Tongyi Qianwen has officially released its latest image generation model, Z-Image. The model quickly topped the Hugging Face trend chart on the day of its release, with an impressive 500,000 downloads. With only 600 million parameters, Z-Image achieves photo-realistic quality comparable to large models, capable of accurately restoring skin texture, hair details, natural lighting, and material textures, showcasing aesthetic composition and atmosphere.

Z-Image also introduced an optimized version called Z-Image-Turbo, which requires only 8 inference steps to generate high-quality images, making it especially suitable for daily creation, poster design, and rapid prototyping. Even in complex text layout environments, Z-Image-Turbo can accurately render mixed Chinese and English text, keeping the text clear while maintaining realistic faces and overall visual aesthetics.
The model possesses extensive real-world knowledge, capable of generating famous landmarks such as the Eiffel Tower and the Forbidden City, matching real-world details, proportions, and context. Through a prompt enhancer, Z-Image can understand and handle complex tasks, demonstrating not just drawing capabilities, but creative abilities after understanding.

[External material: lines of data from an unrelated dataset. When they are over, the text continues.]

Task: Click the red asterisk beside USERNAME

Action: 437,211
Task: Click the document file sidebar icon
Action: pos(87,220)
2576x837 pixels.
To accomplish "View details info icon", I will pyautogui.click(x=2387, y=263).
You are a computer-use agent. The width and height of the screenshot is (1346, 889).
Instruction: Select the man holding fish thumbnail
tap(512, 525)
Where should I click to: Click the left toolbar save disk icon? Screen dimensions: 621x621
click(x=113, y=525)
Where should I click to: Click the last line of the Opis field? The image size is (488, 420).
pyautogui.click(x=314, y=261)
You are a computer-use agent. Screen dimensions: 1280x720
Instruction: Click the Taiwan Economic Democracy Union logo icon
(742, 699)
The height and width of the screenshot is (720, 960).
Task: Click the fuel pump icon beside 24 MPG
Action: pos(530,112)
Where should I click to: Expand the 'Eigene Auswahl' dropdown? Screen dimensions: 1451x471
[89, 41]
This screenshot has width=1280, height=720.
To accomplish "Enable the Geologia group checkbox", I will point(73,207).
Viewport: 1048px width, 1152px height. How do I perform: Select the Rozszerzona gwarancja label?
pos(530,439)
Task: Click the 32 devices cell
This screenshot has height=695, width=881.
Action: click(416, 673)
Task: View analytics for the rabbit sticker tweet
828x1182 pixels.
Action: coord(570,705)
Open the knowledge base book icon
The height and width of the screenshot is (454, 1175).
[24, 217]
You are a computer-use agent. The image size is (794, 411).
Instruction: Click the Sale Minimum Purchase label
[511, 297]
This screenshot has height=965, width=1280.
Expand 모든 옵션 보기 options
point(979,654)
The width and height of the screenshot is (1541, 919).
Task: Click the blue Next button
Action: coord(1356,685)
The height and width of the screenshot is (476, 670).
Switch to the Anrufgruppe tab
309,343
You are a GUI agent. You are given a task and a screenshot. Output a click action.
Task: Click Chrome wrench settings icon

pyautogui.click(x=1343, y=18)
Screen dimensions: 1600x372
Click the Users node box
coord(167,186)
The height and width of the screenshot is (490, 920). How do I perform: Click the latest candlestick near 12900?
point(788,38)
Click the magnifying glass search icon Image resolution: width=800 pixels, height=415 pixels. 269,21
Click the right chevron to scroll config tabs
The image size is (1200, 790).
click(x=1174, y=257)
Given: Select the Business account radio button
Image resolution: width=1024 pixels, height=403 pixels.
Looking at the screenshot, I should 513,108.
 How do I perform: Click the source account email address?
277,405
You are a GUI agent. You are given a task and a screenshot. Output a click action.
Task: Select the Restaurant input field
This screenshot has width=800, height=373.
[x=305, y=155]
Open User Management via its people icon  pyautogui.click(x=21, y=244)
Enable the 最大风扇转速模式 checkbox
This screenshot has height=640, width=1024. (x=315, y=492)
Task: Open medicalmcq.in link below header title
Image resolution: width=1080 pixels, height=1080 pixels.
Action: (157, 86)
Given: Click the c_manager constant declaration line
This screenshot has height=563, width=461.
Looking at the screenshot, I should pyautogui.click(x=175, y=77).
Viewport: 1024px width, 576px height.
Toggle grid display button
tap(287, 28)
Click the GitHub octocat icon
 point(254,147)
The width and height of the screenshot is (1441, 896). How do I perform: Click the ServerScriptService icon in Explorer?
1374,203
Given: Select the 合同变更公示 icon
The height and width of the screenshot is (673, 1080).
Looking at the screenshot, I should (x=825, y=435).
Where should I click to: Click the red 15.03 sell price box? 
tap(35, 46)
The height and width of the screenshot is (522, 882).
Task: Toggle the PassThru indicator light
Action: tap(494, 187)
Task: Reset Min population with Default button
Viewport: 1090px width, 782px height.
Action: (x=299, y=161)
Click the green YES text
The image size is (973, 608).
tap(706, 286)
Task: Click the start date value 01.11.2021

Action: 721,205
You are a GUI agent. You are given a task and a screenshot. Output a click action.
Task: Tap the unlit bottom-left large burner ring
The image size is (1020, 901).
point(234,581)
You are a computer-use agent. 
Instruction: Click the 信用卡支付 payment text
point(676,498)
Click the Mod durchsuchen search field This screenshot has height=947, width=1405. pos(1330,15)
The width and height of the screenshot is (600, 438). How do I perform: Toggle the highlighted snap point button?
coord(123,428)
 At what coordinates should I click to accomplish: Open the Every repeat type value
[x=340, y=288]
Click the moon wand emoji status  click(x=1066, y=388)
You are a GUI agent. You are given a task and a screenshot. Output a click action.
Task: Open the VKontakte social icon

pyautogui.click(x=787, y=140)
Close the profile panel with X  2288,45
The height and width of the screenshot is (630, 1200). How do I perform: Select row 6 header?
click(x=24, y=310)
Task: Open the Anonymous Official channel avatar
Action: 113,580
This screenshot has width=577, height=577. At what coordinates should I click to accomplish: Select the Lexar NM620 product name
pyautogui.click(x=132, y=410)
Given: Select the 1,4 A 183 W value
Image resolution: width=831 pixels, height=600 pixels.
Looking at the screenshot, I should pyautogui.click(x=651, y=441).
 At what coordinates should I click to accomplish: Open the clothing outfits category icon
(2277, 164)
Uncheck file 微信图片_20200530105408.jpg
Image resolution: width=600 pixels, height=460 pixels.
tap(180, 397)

Additionally, Z-Image-Edit focuses on executing complex composite editing instructions, such as "make the person smile + turn their head + replace the background with cherry blossoms + add Chinese captions." It maintains high consistency in lighting, identity, and style during major modifications, avoiding common misalignment and distortion issues.
In terms of data, Z-Image has built an efficient data ecosystem, aiming to improve training efficiency by using "the right data." In terms of model architecture, Z-Image adopts a single-stream diffusion Transformer (S³-DiT), effectively improving parameter utilization. During training, a three-stage progressive strategy is used to systematically inject world knowledge, and Z-Image-Turbo enables real-time high-quality generation.
GitHub: https://github.com/Tongyi-MAI/Z-Image
Hugging Face: https://huggingface.co/Tongyi-MAI/Z-Image-Turbo
Key Points:
🌟 Z-Image reached 500,000 downloads on the first day and quickly topped the Hugging Face trend chart.
🎨 Z-Image achieves high-quality photo-realistic results with 600 million parameters, supporting text rendering.
🚀 Z-Image-Turbo and Z-Image-Edit provide efficient image generation and editing capabilities.